Legacy Health has reached a tentative deal to unload its lab operations, an effort to restructure the struggling Portland hospital chain’s balance sheet and pull out of a steep financial nosedive.
Laboratory Corporation of America, commonly known as Labcorp, will buy some Legacy lab facilities and manage its in-patient labs under a long-term agreement, Legacy announced Tuesday.
No layoffs are expected as a result of the deal. About 700 Legacy employees will join Labcorp. Terms of the sale were not disclosed.
Legacy officials pointed to the health system’s severe financial problems as a reason for the sale. It is losing $10 million a month, which has forced it to raid its own reserves. It suffered one of the worst years in its history, losing $172 million last fiscal year.
“This is Legacy’s financial crisis,” said Kecia Kelly, chief nursing officer and senior vice president.
Management attributed the loss to higher personnel costs, longer patient stays, inflation and low reimbursement rates by Medicare, Medicaid and other government programs. About 70% of Legacy’s 500,000 patients a year rely on programs like Medicare, which typically pay healthcare providers less than private insurance.
Legacy declined to offer any detail about how much of its reserves it has spent. In a video offered to employees and the public, Anna Loomis, Legacy’s chief financial officer, did say that its reserves exceed its total debt by 160%.
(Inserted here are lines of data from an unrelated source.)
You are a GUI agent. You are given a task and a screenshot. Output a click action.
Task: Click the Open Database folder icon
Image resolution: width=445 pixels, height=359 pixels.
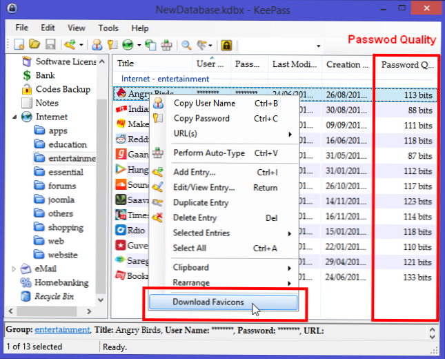tap(35, 46)
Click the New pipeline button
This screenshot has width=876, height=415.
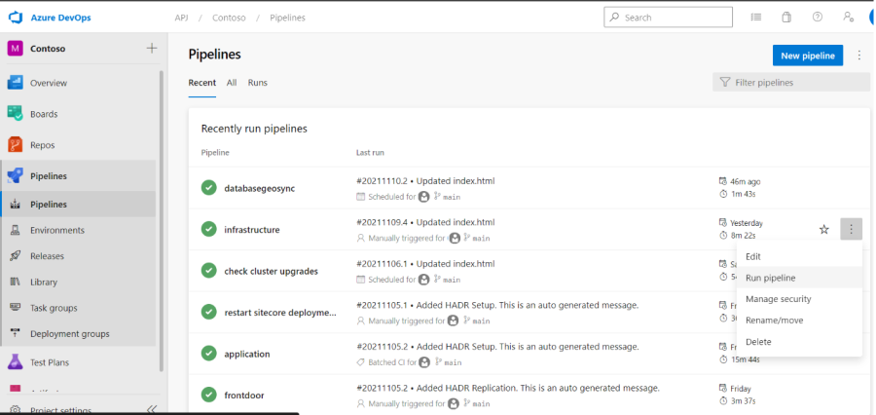tap(807, 56)
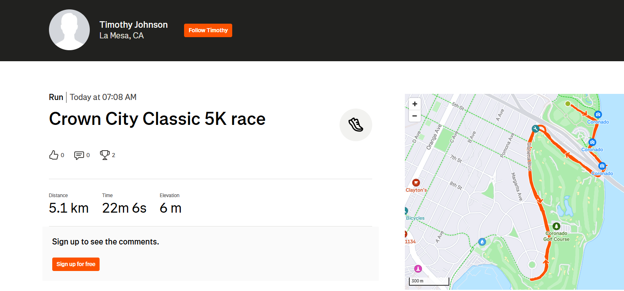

The health system has not met certain financial metrics required by its lenders. Legacy managed to get extensions through September, but if the health system fails to improve its finances by then, the lenders could call the loan due, company officials said.
Moody’s, the credit rating agency, downgraded its outlook on Legacy debt from stable to negative in April.
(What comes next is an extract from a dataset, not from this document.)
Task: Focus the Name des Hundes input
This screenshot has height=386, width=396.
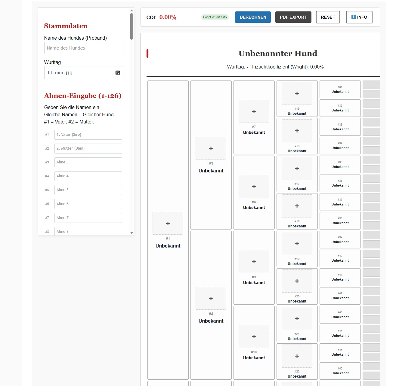Action: click(x=84, y=48)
“Legacy will fail its quarterly debt service coverage test on several bank agreements for the next couple of quarters,” Moody’s said. “We expect it to seek waivers or amendments” of the loan agreements.
Legacy’s total debt in April was $738 million.
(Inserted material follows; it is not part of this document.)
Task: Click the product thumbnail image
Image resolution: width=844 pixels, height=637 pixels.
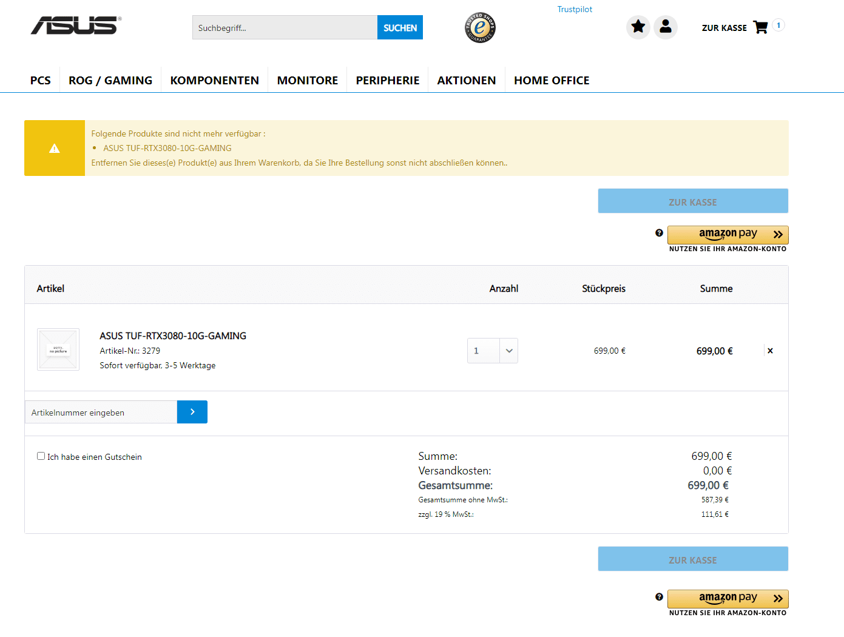Action: pyautogui.click(x=58, y=349)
The nonprofit owns and operates six hospitals in Oregon and southwest Washington.
Hospitals all over the state are dealing with the same headwinds with similar results. The first quarter of 2023 marks the fifth consecutive quarter of negative overall operating margins for Oregon hospitals. Collectively, they lost a total of $414 million from operations since the first quarter of 2022, according to the Oregon Association of Hospitals and Health Systems.